Thursday, August 1, 2013

1307.8148 (Antony Lewis)

Rayleigh scattering: blue sky thinking for future CMB observations    [PDF]

Antony Lewis
Rayleigh scattering from neutral hydrogen during and shortly after recombination causes the CMB anisotropies to be significantly frequency dependent at high frequencies. This may be detectable with Planck, and would be a strong signal at in any future space-based CMB missions. The later peak of the Rayleigh visibility compared to Thomson scattering gives an increased large-scale CMB polarization signal that is a greater than 4% effect for observed frequencies greater than 500GHz. There is a similar magnitude suppression on small scales from additional damping.
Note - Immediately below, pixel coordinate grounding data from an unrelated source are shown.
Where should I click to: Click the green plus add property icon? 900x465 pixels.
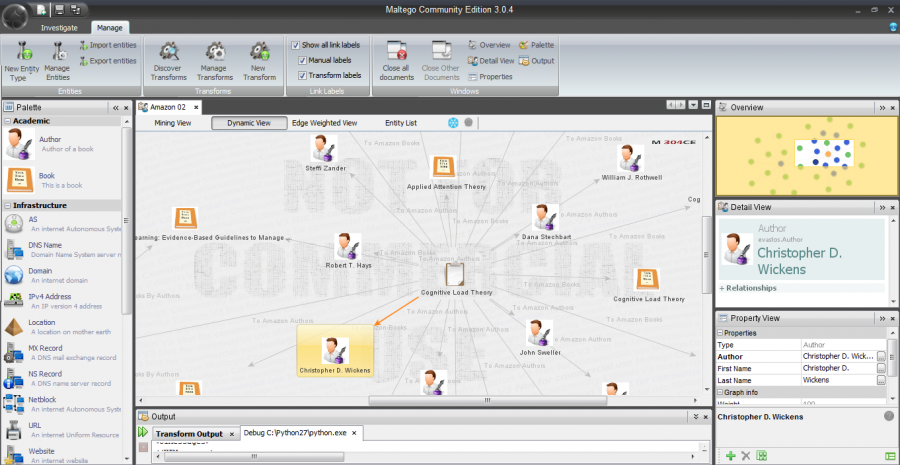[x=731, y=456]
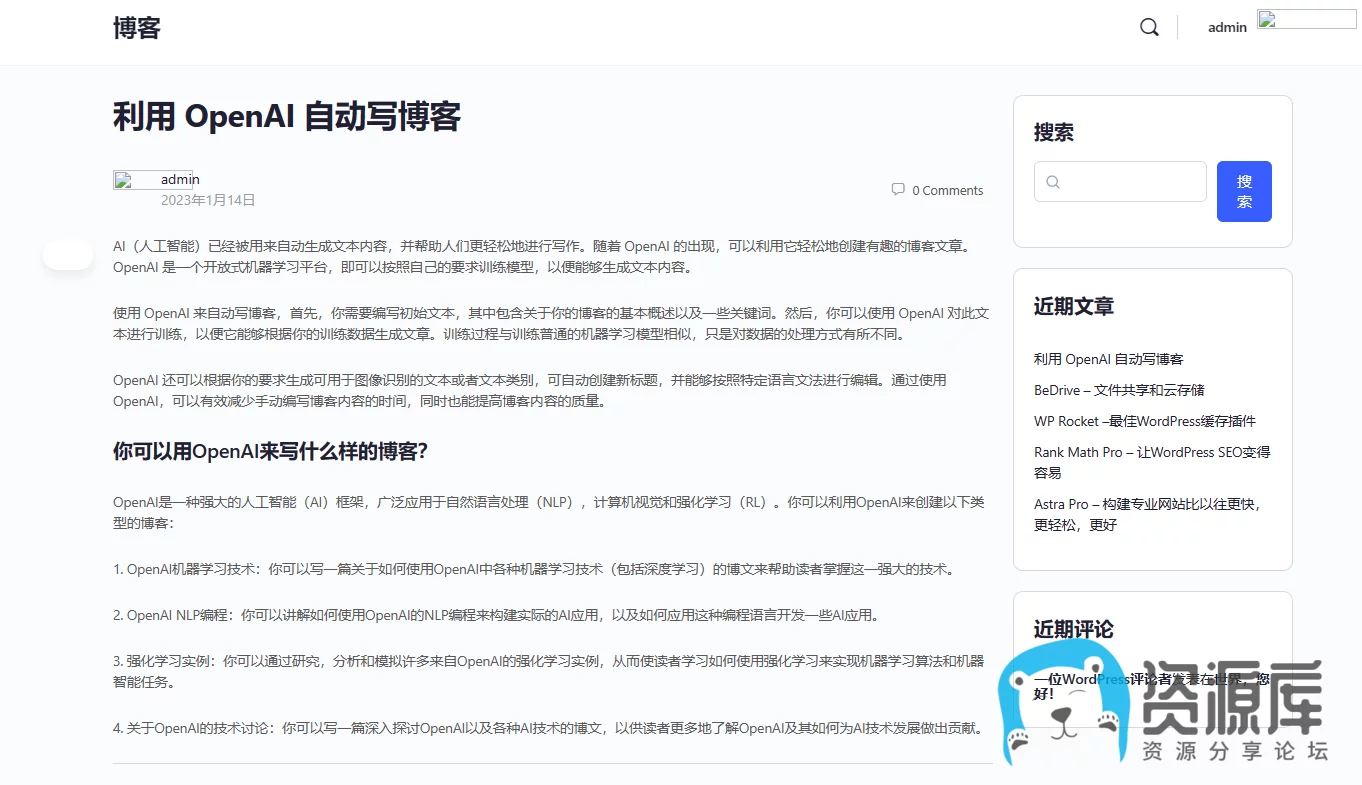Toggle the floating white pill button on left
The width and height of the screenshot is (1362, 785).
68,256
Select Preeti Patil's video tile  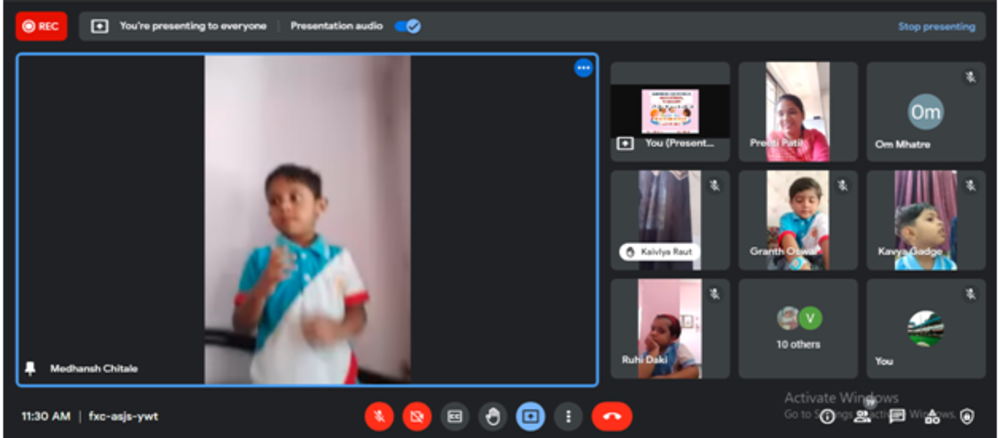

Due to strong correlation between the Rayleigh and primary signal, measurement of the Rayleigh component is limited by noise and foregrounds, not cosmic variance of the primary CMB, and should observable over a wide range of angular scales at frequencies between roughly 200GHz and 800GHz. I give new numerical calculations of the temperature and polarization power spectra, and show that future CMB missions could measure the temperature Rayleigh cross-spectrum at high precision, detect the polarization from Rayleigh scattering, and also accurately determine the cross-spectra between the Rayleigh temperature signal and primary polarization. The Rayleigh scattering signal may provide a powerful consistency check on recombination physics. In principle it can be used to measure additional horizon-scale primordial perturbation modes at recombination, and distinguish a significant tensor mode B-polarization signal from gravitational lensing at the power spectrum level.